Saved data entries:
◆ ◆ ◆ ◆ ◆ ◆ ◆

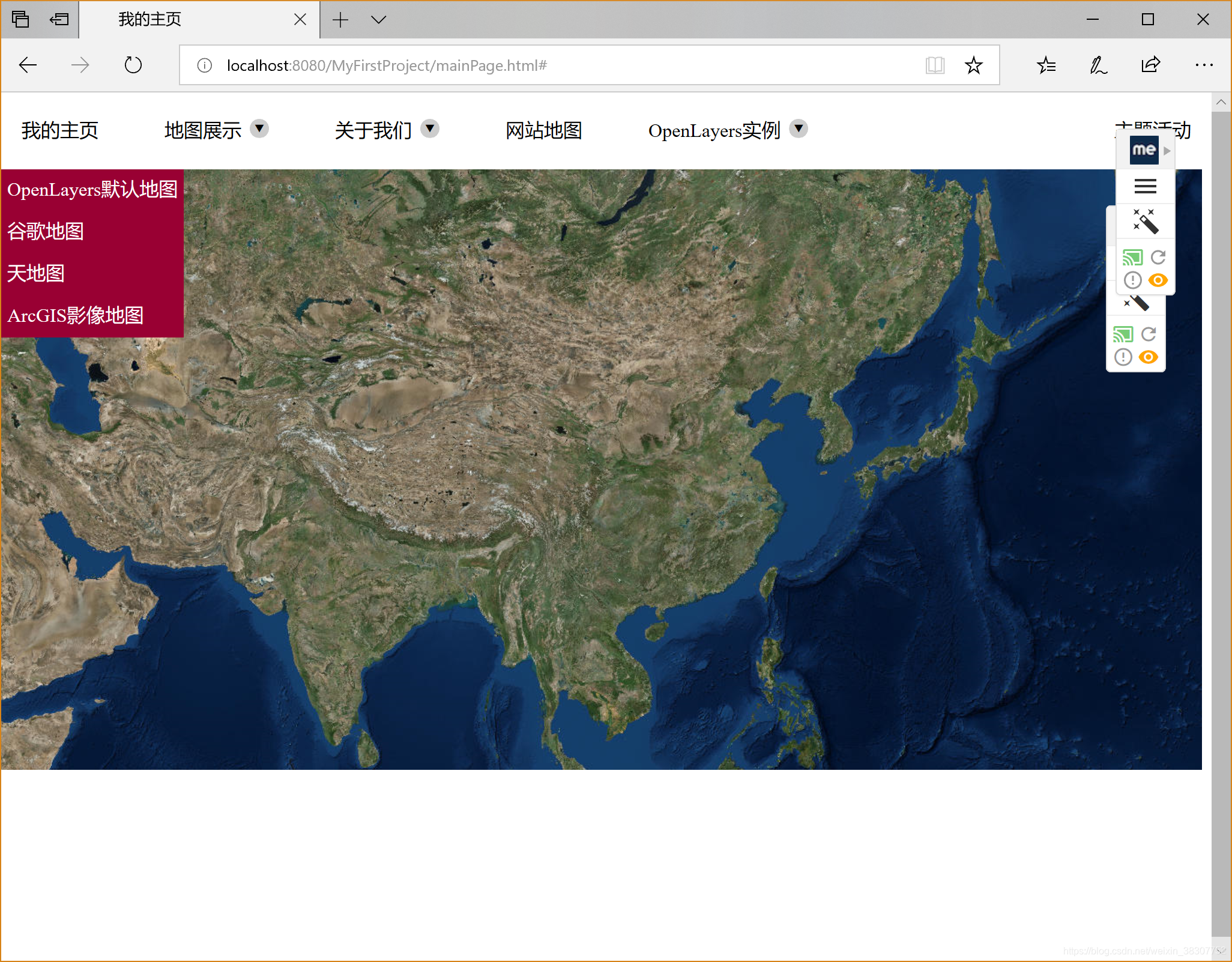Open the reading view book icon
The width and height of the screenshot is (1232, 962).
pyautogui.click(x=935, y=65)
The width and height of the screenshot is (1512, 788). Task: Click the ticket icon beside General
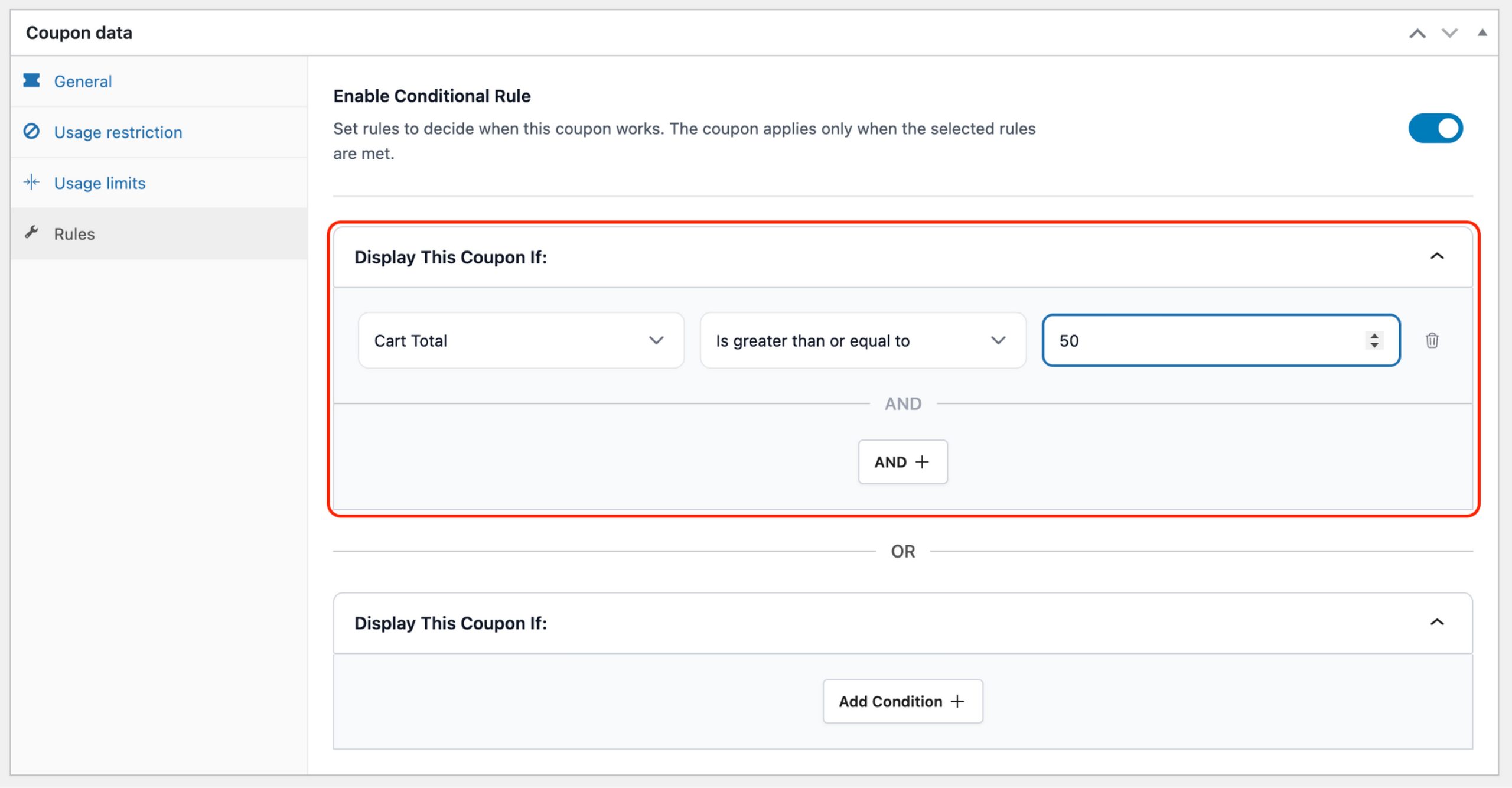(32, 81)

◆ ◆ ◆ ◆ ◆ ◆ ◆

Exercise brief:
Set down exactly, and only, the lines from the one holding "The width and height of the screenshot is (1512, 788)." to the end of the records above, leaving every picture out.

Output:
The width and height of the screenshot is (1512, 788). Task: Click the ticket icon beside General
(32, 81)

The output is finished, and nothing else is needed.